YOUR OBJECTIVE: Every line from the line containing "Collapse the block marker on row 14" through the end of the data is to be reproduced exactly, excluding pictures.
---------- GIVEN INFORMATION
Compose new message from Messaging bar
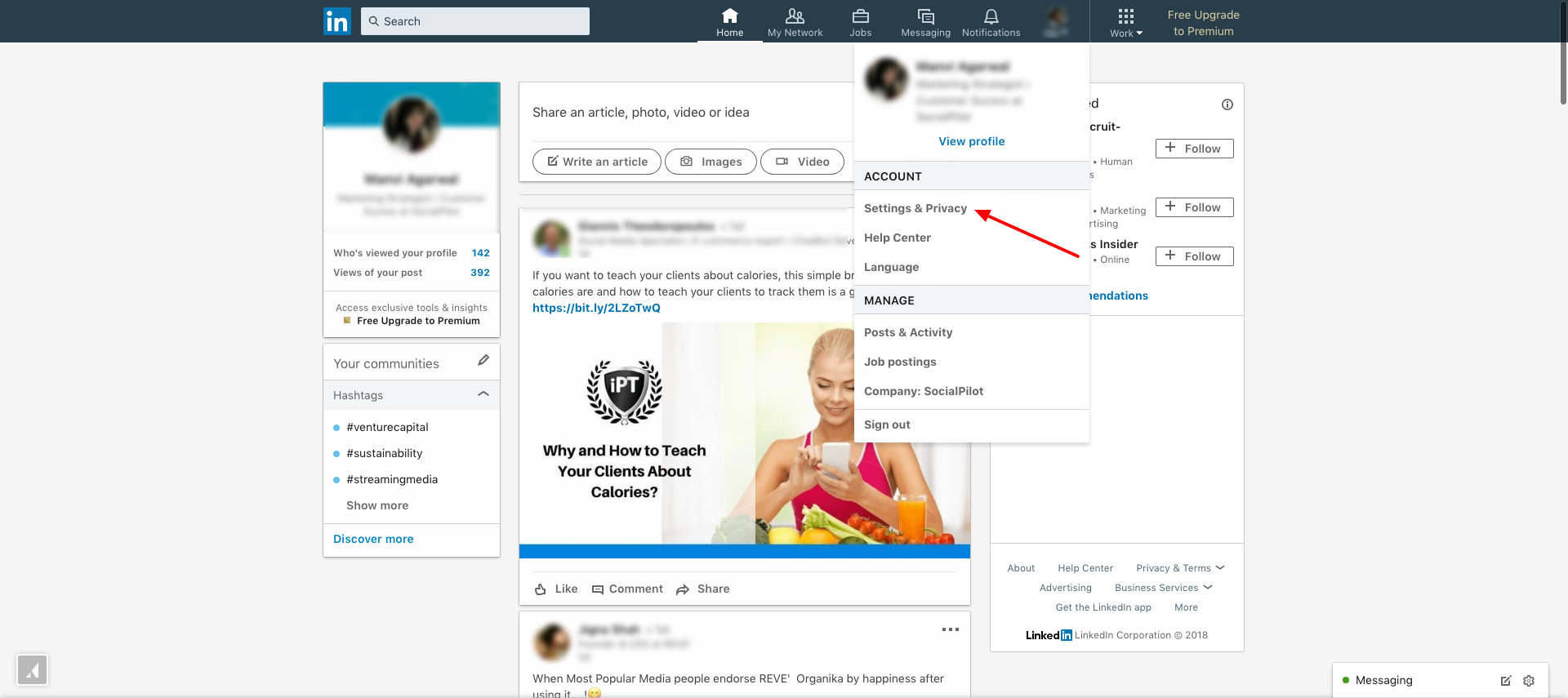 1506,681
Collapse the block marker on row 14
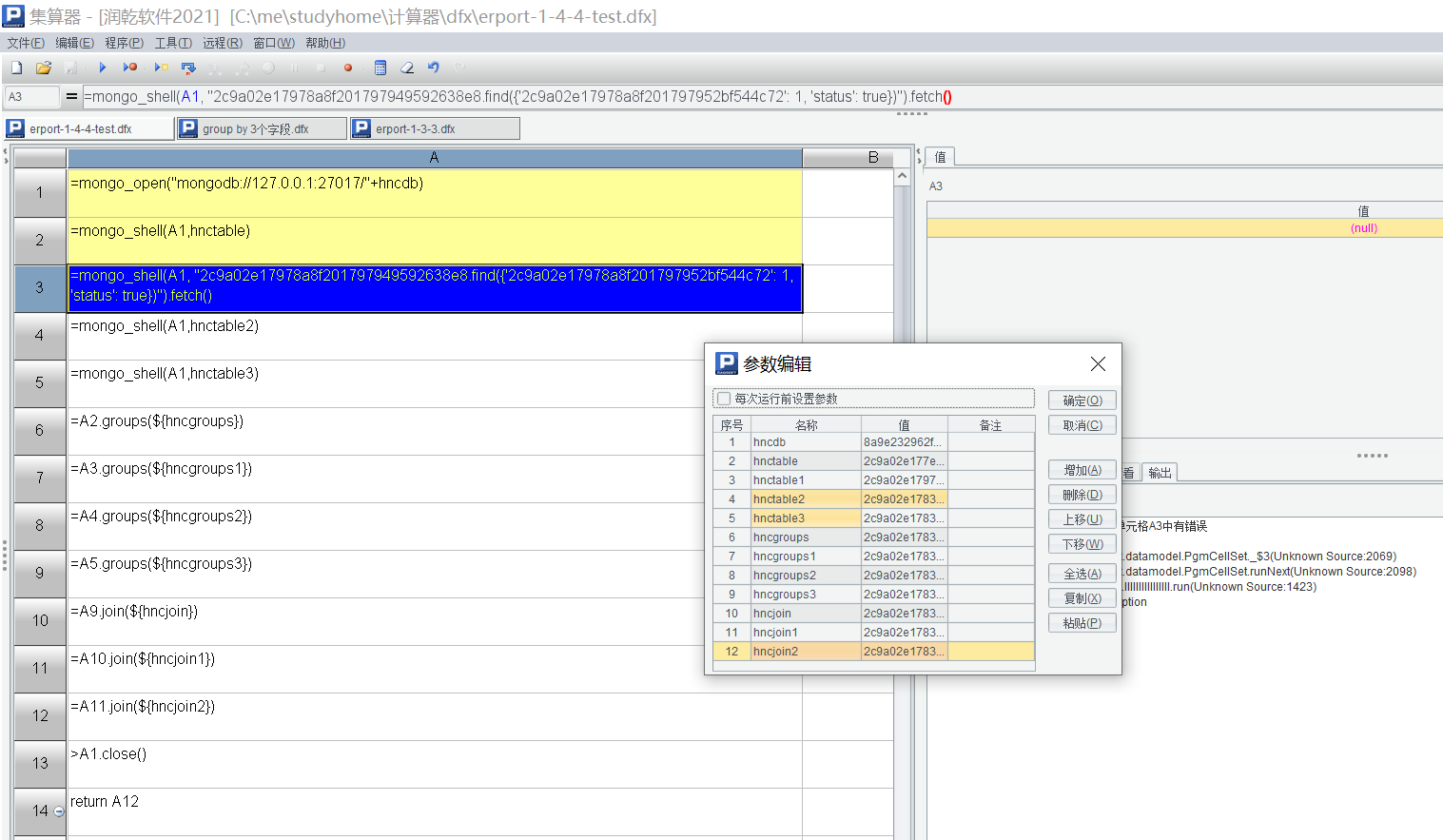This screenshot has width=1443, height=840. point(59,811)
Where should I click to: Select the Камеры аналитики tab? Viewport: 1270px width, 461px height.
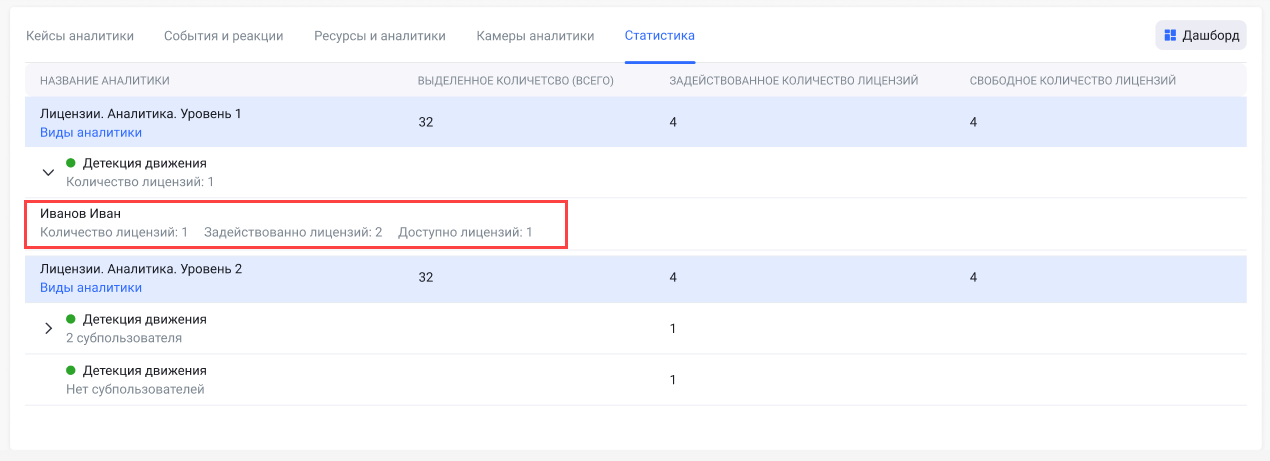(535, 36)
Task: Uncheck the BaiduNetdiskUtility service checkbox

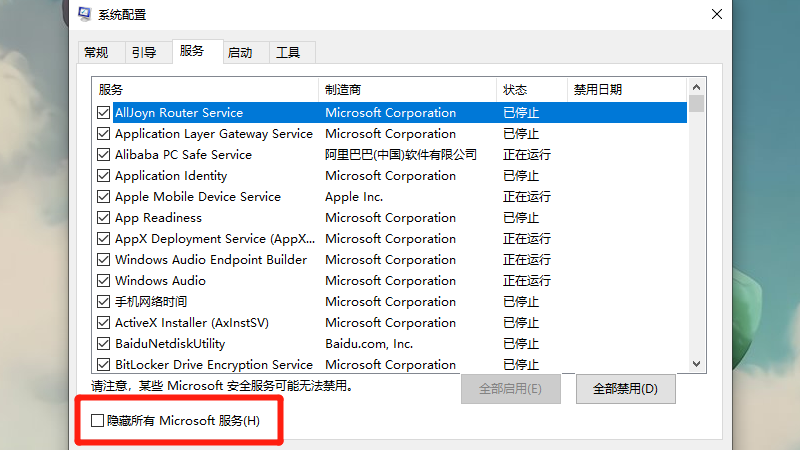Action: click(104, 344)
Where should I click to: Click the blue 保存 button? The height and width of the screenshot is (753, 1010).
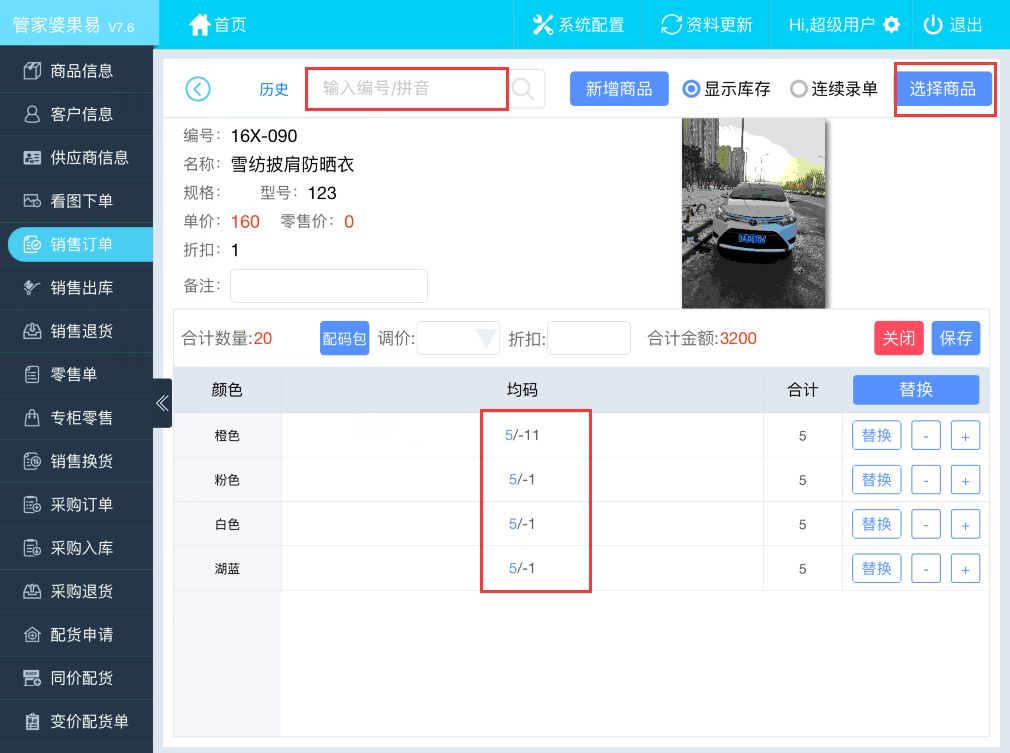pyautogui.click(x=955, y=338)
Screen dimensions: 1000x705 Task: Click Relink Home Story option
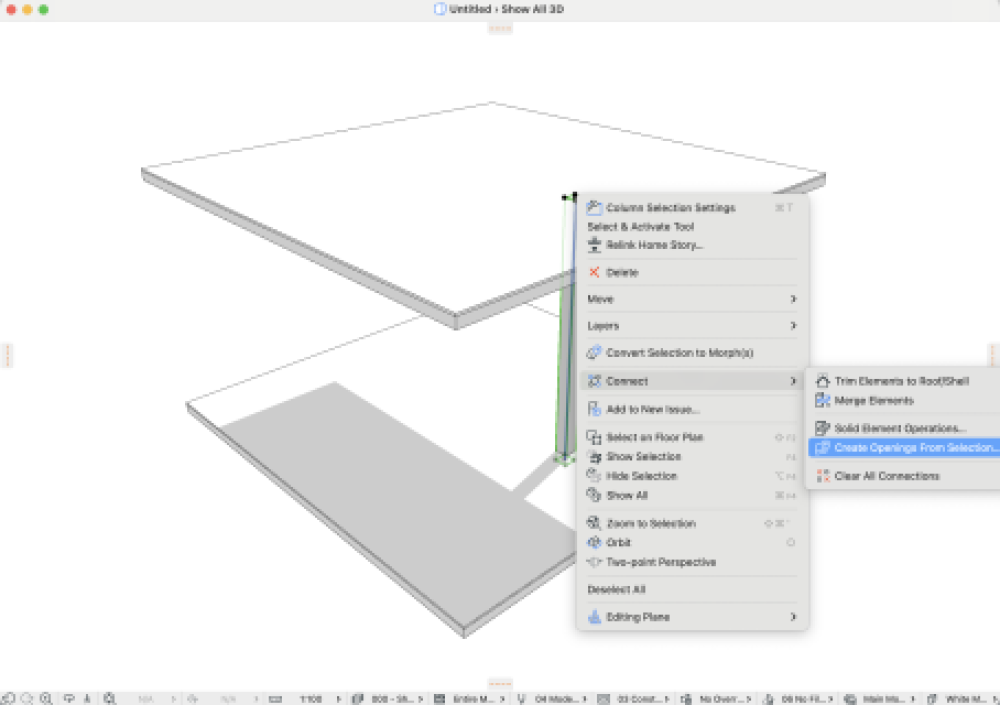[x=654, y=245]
--------------------
ANSWER AREA:
Collapse the block marker on row 14
This screenshot has width=1443, height=840. point(59,811)
Where should I click to: Select the Камеры аналитики tab? Viewport: 1270px width, 461px height.
(535, 36)
Task: Uncheck the BaiduNetdiskUtility service checkbox

Action: click(104, 344)
Where should I click to: Click the blue 保存 button? The height and width of the screenshot is (753, 1010).
pyautogui.click(x=955, y=338)
Screen dimensions: 1000x705 Task: Click Relink Home Story option
[x=654, y=245]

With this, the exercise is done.